09 · The risk map — likelihood × impact

What can knock the metronome off tempo

Risks plotted by how likely they are against how much they’d hurt. One sits in the hot corner — and it’s the same force that drives the whole stock: interest rates. The named cards below explain what actually breaks in each case.

Low impact
Medium impact
High impact
Likely
  • Equity / ATM dilution overhang
  • Cost-of-capital squeeze
  • Growth deceleration
  • Interest-rate sensitivity
Possible
  • FX / European exposure
  • Tenant credit / retail bankruptcies
  • Private-capital execution
  • Dividend-growth stall
Tail
  • REIT-tax / regulatory change
  • Credit-market / refinancing freeze

Interest-rate sensitivity

Likely · High impact

The master risk. If the 10-year Treasury backs up, O’s ~5.3% yield must reset higher — which means the price falls. It trades as duration first, equity second; everything else is secondary to the rate path.

Cost-of-capital squeeze

Likely · Medium impact

If the stock’s yield stays elevated, issuing equity is expensive and the spread over ~7.1% acquisition yields compresses toward zero — the accretion math that funds growth simply stops working.

Growth deceleration

Likely · Medium impact

At 15,571 properties, even $9.5B of annual deals lifts AFFO/share only ~3–4%. The law of large numbers caps upside; if private capital doesn’t scale, ~3% is the ceiling, not the floor.

Dividend-growth stall

Possible · High impact

If AFFO flatlines, the 30-year increase streak slows to a crawl. The dividend wouldn’t be cut — but the aristocrat premium that anchors the shareholder base would erode, and the multiple with it.

Private-capital execution

Possible · Medium impact

The Apollo / GIC / Core-Plus pivot adds complexity and fee dependence. If promotes and fee streams disappoint — or partners pull back — the re-rating story that underwrites the bull case quietly fades.

Credit-market freeze

Tail · High impact

A credit shock that shuts debt markets would force O to roll ~$32B of debt at punitive rates or slam the brakes on acquisitions. Low probability, but it strikes the leverage and the growth engine at once.

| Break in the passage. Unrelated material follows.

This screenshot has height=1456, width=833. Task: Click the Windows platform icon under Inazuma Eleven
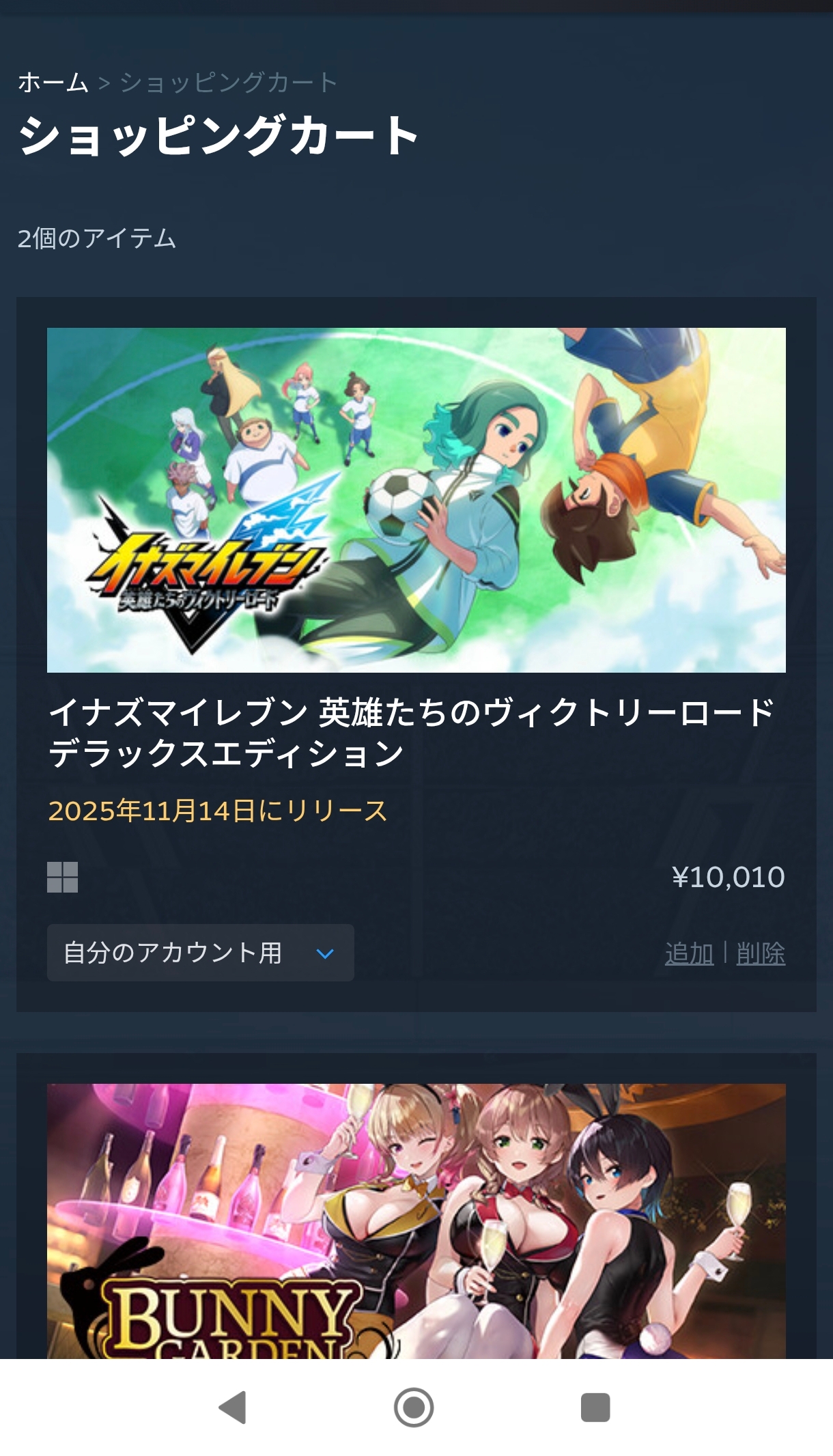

10 · Plain-language glossary

The terms, in human

Every REIT metric in this report, translated. Hover the dotted terms elsewhere on the page, or read them straight here.

AFFO
Adjusted funds from operations — a REIT’s real cash earnings after maintenance costs. The right number to value O on; ordinary EPS is distorted by depreciation, so its ~40× P/E is meaningless.
FFO
Funds from operations — net income with property depreciation added back. AFFO is FFO further adjusted for recurring capital items; both beat GAAP earnings for a property company.
Net lease (triple-net)
A lease where the tenant pays the taxes, insurance and maintenance on top of rent. The landlord just collects a check — low overhead, very predictable income. O’s entire model.
Cap rate
A property’s annual income divided by its price — the yield on a building. O buys at ~7.1% cap rates; the spread over its cost of capital is where growth comes from.
Investment spread
The gap between the cap rate O buys at and what its capital costs. A wide spread compounds value; a thin one (the bear’s fear) makes deals barely worth doing.
Cost of capital
The blended price of the debt and equity O raises to buy buildings. When the share price falls, the equity portion gets more expensive — which is why a low stock can choke growth.
Net Debt / EBITDAre
Leverage: debt (net of cash) against a REIT-standard cash-earnings base. O runs ~5.2× — conservative for the sector and consistent with its A3/A− ratings.
Dividend Aristocrat
An S&P member that has raised its dividend for 25+ straight years. O has done so for 30+, with 133 increases since 1994 — the credential its shareholder base is built on.
Payout ratio
The share of AFFO paid out as dividends. O’s ~75% leaves a cushion to keep raising the payout and still self-fund part of its growth.
P / AFFO
Price divided by AFFO per share — the REIT version of a P/E. O trades at ~13.7× forward vs a ~17–19× history; that gap is the valuation debate.
Bond proxy
A stock bought mainly for steady income, so its price moves inversely to interest rates — like a bond. O is the archetype, which is both its appeal and its vulnerability.
WALT
Weighted-average lease term — how long, on average, until O’s leases expire (~8.7 years). Longer means more locked-in, predictable rent and less re-leasing risk.